The fixed and correct assembly of the ZF is the prerequisite for a clean shot; if the assembly is not carried out carefully and professionally, the ZF slips or wobbles, the best preparation, and the most expensive equipment no longer bring you any advantage.
The exit pupil
The maximum dilatation of the eye’s pupil often reduces to 5-6 mm with advancing age. As a result, the light output of a 7 mm exit pupil can no longer be fully absorbed by the eye in the 8 x 56 glass case used in the example. Older hunters often prefer optics with a 6 mm exit pupil for hunting in the twilight or night, e.g., a glass with the values 10 x 60.
The highest possible twilight performance can only be used in the eye’s pupil, and the exit pupil has the same diameter. The fact that we humans differ in anatomy and that the maximum opening of the pupils can change with age leads to a different perception of the light intensity in the same glass.
In daylight, the human exit pupil usually has a diameter of 1.5-2 mm.
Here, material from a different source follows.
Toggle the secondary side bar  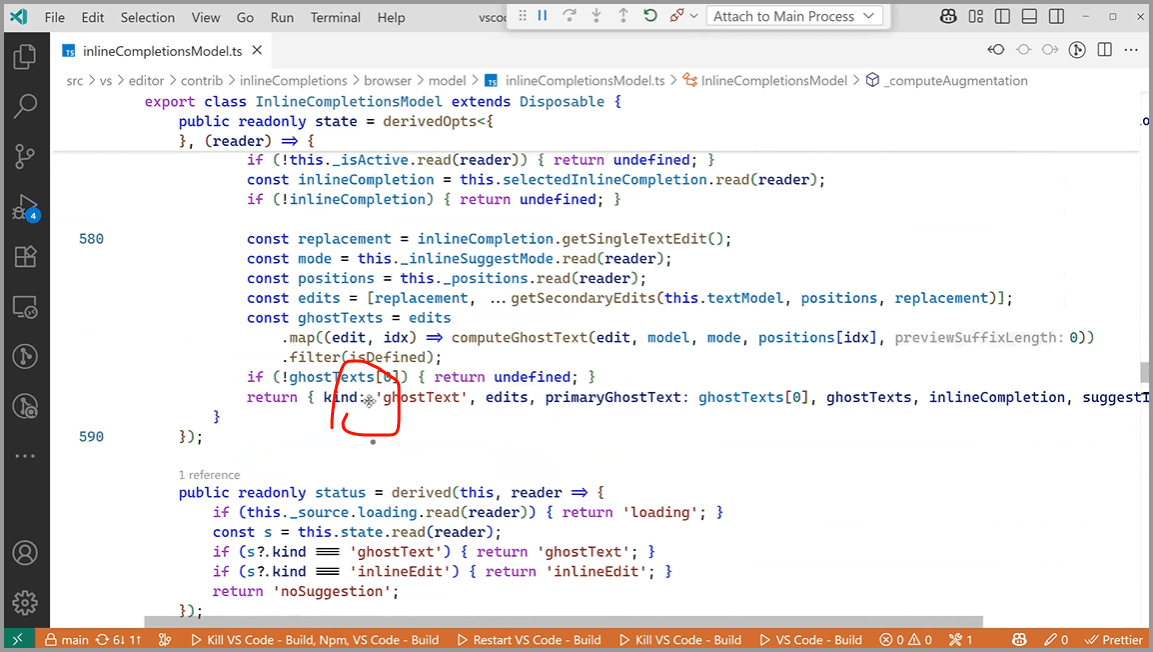[x=1054, y=17]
If you now look through an eyepiece with a larger exit pupil (5 – 7 mm), you have more leeway before you get outside the diameter of the exit pupil.
For the perception of objects in the twilight, in addition to the twilight number, the size of the exit pupil on the eyepiece, i.e., the lens group into which the user looks, is an essential characteristic.
The greater the theoretical image brightness in the marksman’s eye, the greater the diameter of the entrance pupil must be.
The exit pupil is a purely mathematical value and therefore does not allow any conclusions to be drawn about the quality of the telescopic sight.
To determine the exit pupil, the quotient of magnification and objective diameter is calculated.
Exit pupil = lens diameter: magnification number
The values 8×56 result in:
Exit pupil = 56: 8 = 7 mm.
The value 7 mm roughly corresponds to the visual pit of a healthy human eye.